I wanted to beat the rush hour. That coffee shop in the rooftops of Tunis was a good place to relax, get my head clear, but it made time disappear. It was only when the sun began to set a little that I woke up from that transe to get up and leave. It was around 17h.
“Back home and maybe dinner somewhere.”
Walking down the Avenue Habib Bourguiba to find a taxi turned out to be harder. Between my broken french and everyone’s broken english, all I could get was that no one wanted to drive me home. Traffic was jammed. People wanted to get out of there, and the road was actually a fighting ring to find a taxi. As soon as someone stepped off, someone would push and shove to get in.
Tired and with my energy sinking, I walked to nearby streets and crossroads with no luck. The road had turned into a stalemate of cars where each pushed, honked and got dangerously close to it’s neighbours to escape.
It was in the center of this chaos that I began approaching taxis in the middle of the road, asking if they would take me back to Ben Arous. Each of them saying no, waiving me off, telling me to go away in arab and french. Except one.
This man was a veteran. His week long beard looked like metal spikes. His skin was so dry from the sun and the dust in the air that the beard had grown sharp and sticked out in shades of white and grey. He was missing a few teeth, and his glasses were as thick as the bottom of a glass. He didn’t understand me at first. Either his hearing was also going away or the noise around us was too much. He waved me in while at the same time threw the Taxi Sign at me, I put it on the roof of the car. We’re off.
Getting in, buckling up and taking a breath, I said ‘merci’ as he stepped on the gas. The arabian Mad Max starts to look around over his shoulder and leaning forward to see through my window. The freeway to Ben Arous was in front of us, but he wasn’t looking for that one.
With a few turns and honks he pushes his way to the side streets, at the first chance he shifts a gear down and speeds up to an intersection, hits the breaks while another car approaches from the left. No part of this surprised me, it’s the driving style of most drivers in Tunis. The car goes on it’s way, Max speeds up again and all of a sudden swirls to the right, into a one-way street. Pedal to the floor and a sudden slow down for a man putting out the trash, and again for the intersection at the end of the street. He doesn’t stop. The car slowed down just enough to avoid any surprises and quickly turned into the new road, packed with cars at the traffic light, with little space to maneuver. He seems to curse in arabic and gestures to the other cars while punching the horn, moving slowly to the right, pressuring the other cars to make way until we reach the traffic light.
The light is still red, but a quick swivel and fast turn to avoid cars coming from the left and he floors it. In a scare and a heartbeat, Max ‘jumped over’ the traffic jam. This still isn’t the main road, and from checking my phone it doesn’t look like we will take the usual route.
Cars are still showing up in every direction and the only surprise is not having bumped or scrapped against the taxi. Fast honks seem to say “I am here and I am not giving way”. Max is determined and shoves his way through it, gesturing, cursing and looking around for every opportunity.

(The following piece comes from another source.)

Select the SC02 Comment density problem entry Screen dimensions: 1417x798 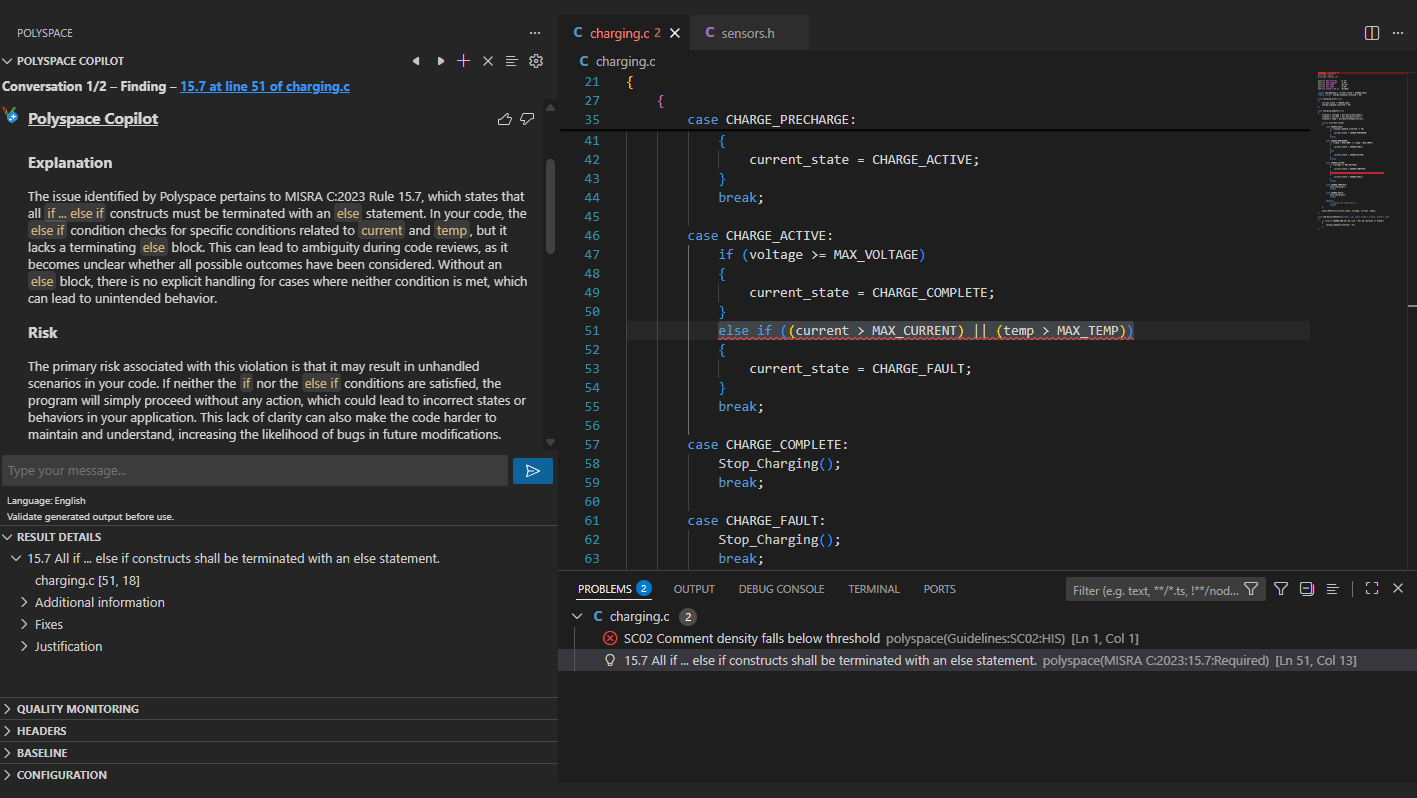coord(751,638)
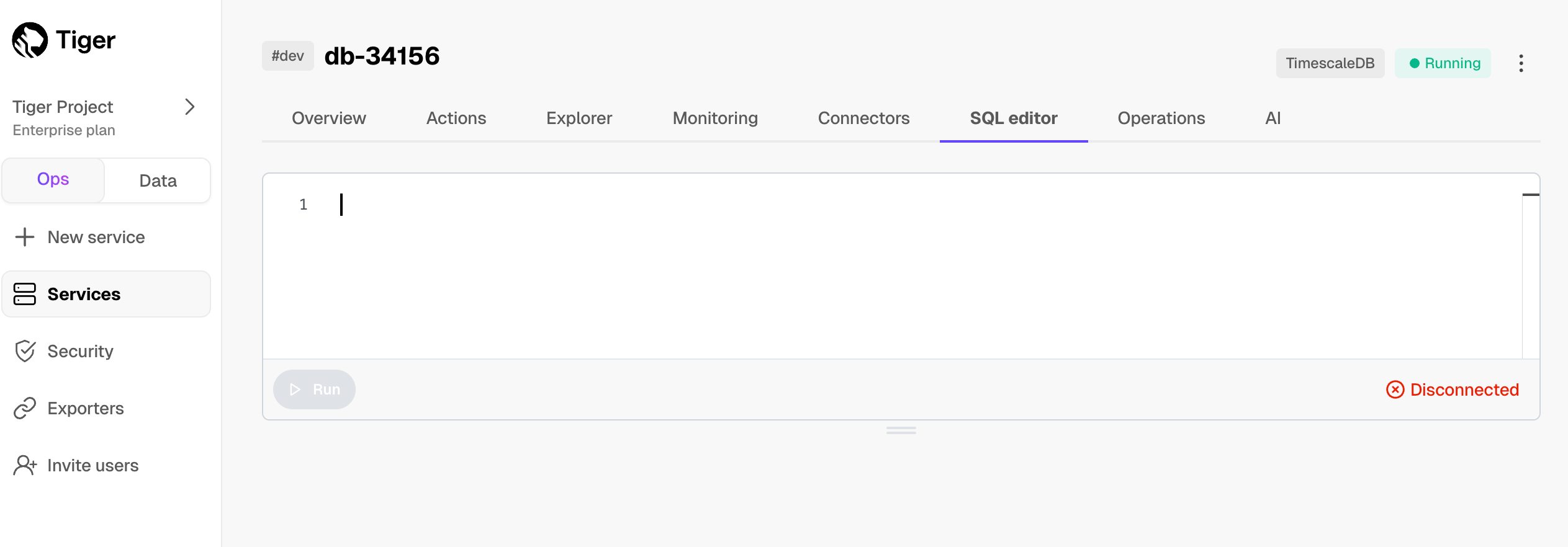Open the Overview tab
Screen dimensions: 1568x547
(x=328, y=118)
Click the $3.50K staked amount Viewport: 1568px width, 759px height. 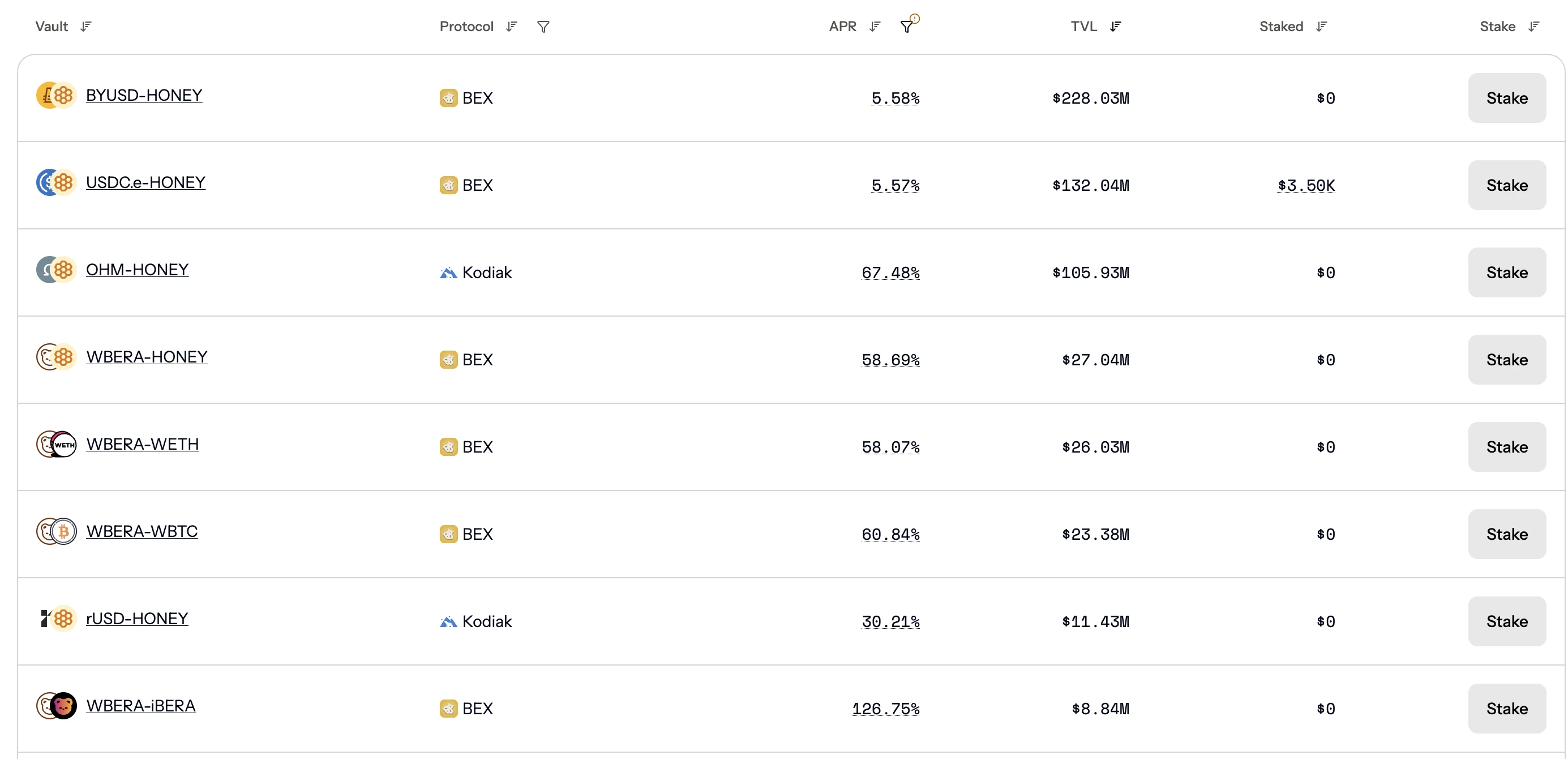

I finally take notice of the car’s interior. There is a small sponge carefully cut to serve as a holder for his cup of coffee, the ashtray is full and each time he puffs the air reaks of tobacco. In the back, I notice the window levers are broken and the windows have shades to keep the passengers cool. That’s all in terms of confort, because the seat belts in the back are tucked away, making them useless.
This new friend is more confident now, less worried about other cars since he can speed up. He relaxes unbuckling his safety belt and lighting up another cigarrete from his shirt pocket. Cars are still coming from left and right, and I see him gesture and yell, grumbling for them to move away as if they could hear him. He turns to me and asks something, which I don’t understand but figure it’s probably “were to in ben arous? - Yesminet”.
He understands enough to speed up again.
We arrive at Ben Arous, I look at the meter and give him the right amount and a few more dinars to pay for a trip I will never forget.